Tal como suponho que, se não estiver à frente do negócio, será uma das pessoas que continua a fotografar nubentes e pimpolhos, para mais tarde recordar.

Já perto do fim da “minha metade” da Estrada de Benfica, encontramos o Centro Comercial Fonte Nova.
Referência incontornável na zona, local muito “in” durante algum tempo, chegou a ter três lojas de fotografia em simultâneo. E em duas delas cheguei a fazer bons negócios, sendo que o último primou pelo caricato:
Tinham eles na montra uma objectiva que me interessava para a minha Pentax Digital Reflex K100D. Entrei, perguntei pelo artigo, pedi para fazer uns testes ali mesmo na loja, que levava a câmara comigo, pedi para que, do cartão de memória, me imprimissem algumas para tirar teimas, fiquei satisfeito e fechámos o negócio.
No final a mocinha (típica “menina-do-shoping”) ofereceu-me três rolos fotográficos. Fiquei a olhar para eles e exibi-lhe a minha câmara digital. Insistiu ela na oferta e eu tentei explicar-lhe que, por muito que tentasse, nunca os conseguiria usar naquela câmara. Ripostou-me ela que nunca se sabia, que talvez um dia me desse jeito… Creio que ainda os tenho por aí guardados.
E, das três lojas deste centro, resta uma, bem colocada junto a uma das entradas. Com o tipo de fotografia que se vai fazendo nos tempos que correm, não sei bem como sobrevive, mas está lá.
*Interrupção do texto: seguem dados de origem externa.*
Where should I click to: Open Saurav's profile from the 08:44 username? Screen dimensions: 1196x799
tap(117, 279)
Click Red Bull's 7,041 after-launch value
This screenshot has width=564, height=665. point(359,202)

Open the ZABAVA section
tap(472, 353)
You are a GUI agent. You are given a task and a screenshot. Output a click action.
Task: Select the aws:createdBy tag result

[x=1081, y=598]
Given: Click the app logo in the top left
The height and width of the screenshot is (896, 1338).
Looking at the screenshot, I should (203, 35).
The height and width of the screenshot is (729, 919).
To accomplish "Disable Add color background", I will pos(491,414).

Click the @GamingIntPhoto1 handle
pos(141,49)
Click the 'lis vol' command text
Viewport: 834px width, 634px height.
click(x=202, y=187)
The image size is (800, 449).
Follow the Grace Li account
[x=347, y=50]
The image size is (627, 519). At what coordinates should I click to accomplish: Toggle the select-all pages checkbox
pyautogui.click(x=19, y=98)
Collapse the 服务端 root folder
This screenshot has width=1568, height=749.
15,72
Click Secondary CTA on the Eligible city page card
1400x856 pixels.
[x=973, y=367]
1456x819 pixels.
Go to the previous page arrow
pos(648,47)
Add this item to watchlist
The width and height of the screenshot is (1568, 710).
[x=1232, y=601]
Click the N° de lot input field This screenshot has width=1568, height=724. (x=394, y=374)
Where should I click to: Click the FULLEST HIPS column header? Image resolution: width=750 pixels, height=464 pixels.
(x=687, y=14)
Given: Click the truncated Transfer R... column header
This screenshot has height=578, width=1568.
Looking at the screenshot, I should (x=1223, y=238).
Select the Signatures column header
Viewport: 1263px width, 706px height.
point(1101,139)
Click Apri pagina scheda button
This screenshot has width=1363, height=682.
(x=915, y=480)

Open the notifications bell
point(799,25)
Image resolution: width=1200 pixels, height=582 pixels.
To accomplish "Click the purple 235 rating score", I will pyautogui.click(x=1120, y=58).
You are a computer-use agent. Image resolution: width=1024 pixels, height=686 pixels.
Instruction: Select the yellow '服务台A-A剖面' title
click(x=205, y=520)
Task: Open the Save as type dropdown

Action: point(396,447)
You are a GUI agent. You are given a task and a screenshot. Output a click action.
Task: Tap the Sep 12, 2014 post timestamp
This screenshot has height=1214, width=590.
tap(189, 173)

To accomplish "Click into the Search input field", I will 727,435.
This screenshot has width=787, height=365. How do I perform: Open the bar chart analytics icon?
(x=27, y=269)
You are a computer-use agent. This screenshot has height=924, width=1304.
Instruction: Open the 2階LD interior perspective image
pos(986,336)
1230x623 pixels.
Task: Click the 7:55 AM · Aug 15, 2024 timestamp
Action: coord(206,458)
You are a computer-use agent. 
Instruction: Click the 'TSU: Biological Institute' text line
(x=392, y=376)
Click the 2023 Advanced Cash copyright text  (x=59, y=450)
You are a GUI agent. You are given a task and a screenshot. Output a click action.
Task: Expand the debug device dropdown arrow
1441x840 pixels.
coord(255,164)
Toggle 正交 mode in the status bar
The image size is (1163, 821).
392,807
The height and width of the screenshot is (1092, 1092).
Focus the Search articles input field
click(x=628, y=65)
Falta, nesta minha cumplicidade com a Estrada de Benfica, uma referência, um pouco mais atrás: uma loja de objectos em segunda mão. Tem de tudo ela, de electrodomésticos a computadores, de instrumentos musicais a relógios, também passando por fotografia, eventualmente.
Não é artigo que apareça muito neste tipo de comércio, mas já ali tive a sorte de encontra pechinchas a que não resisti. É uma questão de sorte.

Se outras cumplicidades não tivesse com Benfica, a fotografia seria uma amarra suficientemente forte para me deixar ligado a este bairro para sempre.